Exercice écrit 1:
Pouvez-vous extraire tel quel, du texte sur le Traité et l'industrie nucléaire, le passage qui va de « I – Le Traité » jusqu'à « de ce Traité. » inclus ?

☆ ☆ ☆ ☆

Pour autant, votre rapporteur estime que les limites du Traité ne sauraient faire oublier que certaines de ses dispositions sont plus que jamais d'actualité et qu'elles ont été à l'origine de l'adoption d'une réglementation dérivée abondante. Loin d'en faire un traité "promotionnel", cette réglementation encadre de façon contraignante le fonctionnement de l'industrie nucléaire. C'est pourquoi, le présent rapport examinera en quoi le Traité reste le cadre juridique adapté pour renforcer la règlementation dans des domaines encore en friche – adoption de normes de sûreté communes et gestion des déchets radioactifs – et s'il peut contribuer à la compétitivité économique de l'Europe, à son indépendance énergétique et à la sécurité de ses approvisionnements.
I – Le Traité est un cadre éprouvé et équilibré pour le développement d'une industrie nucléaire compétitive:
· 50 ans d'initiatives et de réalisations ambitieuses démontrent l'équilibre et l'efficacité de ce Traité.
– Le Traité a permis que l'énergie nucléaire constitue une composante importante de la palette énergétique en Europe, par ailleurs aujourd'hui reconnue comme évitant l'émission de quelque 312 Mt de CO2/an (7% du total des émissions de gaz à effet de serre de l'UE).
Avec une production d'origine nucléaire de plus de 920 TWh en 2005, l'UE représente le 1/3 des capacités électronucléaires mondiales, estimées à 2470 TWh. La moyenne communautaire s'établit à 32% d'électricité d'origine nucléaire et recouvre des situations très disparates: 15 États membres sont dotés de centrales nucléaires, qui constituent pour certains d'entre eux la principale source d'électricité. L'industrie européenne couvre la totalité du cycle du combustible, avec le développement de technologies autochtones (enrichissement du combustible, designs de réacteurs, traitement-recyclage du combustible usé). C'est aux yeux du rapporteur un élément notable du paysage nucléaire européen, surtout dans le contexte des discussions internationales en cours sur les "approches multilatérales du cycle".

☆ ☆ ☆ ☆

Exercice écrit 2:
Dans les rangées de données, pouvez-vous substituer « menu » à « dropdown » et redonner seulement les lignes allant de celle qui contient « Where should I click to: Mute » jusqu'à celle qui contient « Image resolution: width=960 » incluse, sans rien changer d'autre ?

☆ ☆ ☆ ☆

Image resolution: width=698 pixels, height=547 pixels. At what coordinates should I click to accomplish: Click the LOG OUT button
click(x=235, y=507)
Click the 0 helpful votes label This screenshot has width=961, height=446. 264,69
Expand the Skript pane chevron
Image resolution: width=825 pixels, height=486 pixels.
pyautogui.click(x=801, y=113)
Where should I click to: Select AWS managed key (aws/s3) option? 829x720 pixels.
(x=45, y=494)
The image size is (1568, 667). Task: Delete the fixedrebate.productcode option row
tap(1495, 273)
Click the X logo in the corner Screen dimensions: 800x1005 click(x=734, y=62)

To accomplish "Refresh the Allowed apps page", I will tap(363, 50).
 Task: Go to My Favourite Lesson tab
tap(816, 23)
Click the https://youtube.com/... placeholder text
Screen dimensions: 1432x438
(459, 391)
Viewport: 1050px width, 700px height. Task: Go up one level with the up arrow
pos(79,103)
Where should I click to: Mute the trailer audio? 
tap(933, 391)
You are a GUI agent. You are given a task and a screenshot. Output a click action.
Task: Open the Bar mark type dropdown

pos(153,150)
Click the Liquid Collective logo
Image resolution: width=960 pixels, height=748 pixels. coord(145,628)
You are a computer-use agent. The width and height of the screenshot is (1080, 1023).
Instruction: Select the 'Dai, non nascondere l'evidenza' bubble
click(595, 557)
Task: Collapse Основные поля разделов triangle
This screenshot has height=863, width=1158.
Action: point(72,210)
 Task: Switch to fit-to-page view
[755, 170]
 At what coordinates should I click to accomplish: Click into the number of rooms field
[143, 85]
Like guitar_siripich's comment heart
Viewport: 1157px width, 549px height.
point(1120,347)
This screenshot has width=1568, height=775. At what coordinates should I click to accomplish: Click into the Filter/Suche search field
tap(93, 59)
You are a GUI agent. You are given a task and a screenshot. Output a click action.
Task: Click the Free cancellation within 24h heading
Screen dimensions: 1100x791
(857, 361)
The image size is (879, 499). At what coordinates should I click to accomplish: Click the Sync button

☆ ☆ ☆ ☆

Résultat de l'exercice 1:
I – Le Traité est un cadre éprouvé et équilibré pour le développement d'une industrie nucléaire compétitive:
· 50 ans d'initiatives et de réalisations ambitieuses démontrent l'équilibre et l'efficacité de ce Traité.

Résultat de l'exercice 2:
Where should I click to: Mute the trailer audio? 
tap(933, 391)
You are a GUI agent. You are given a task and a screenshot. Output a click action.
Task: Open the Bar mark type menu

pos(153,150)
Click the Liquid Collective logo
Image resolution: width=960 pixels, height=748 pixels. coord(145,628)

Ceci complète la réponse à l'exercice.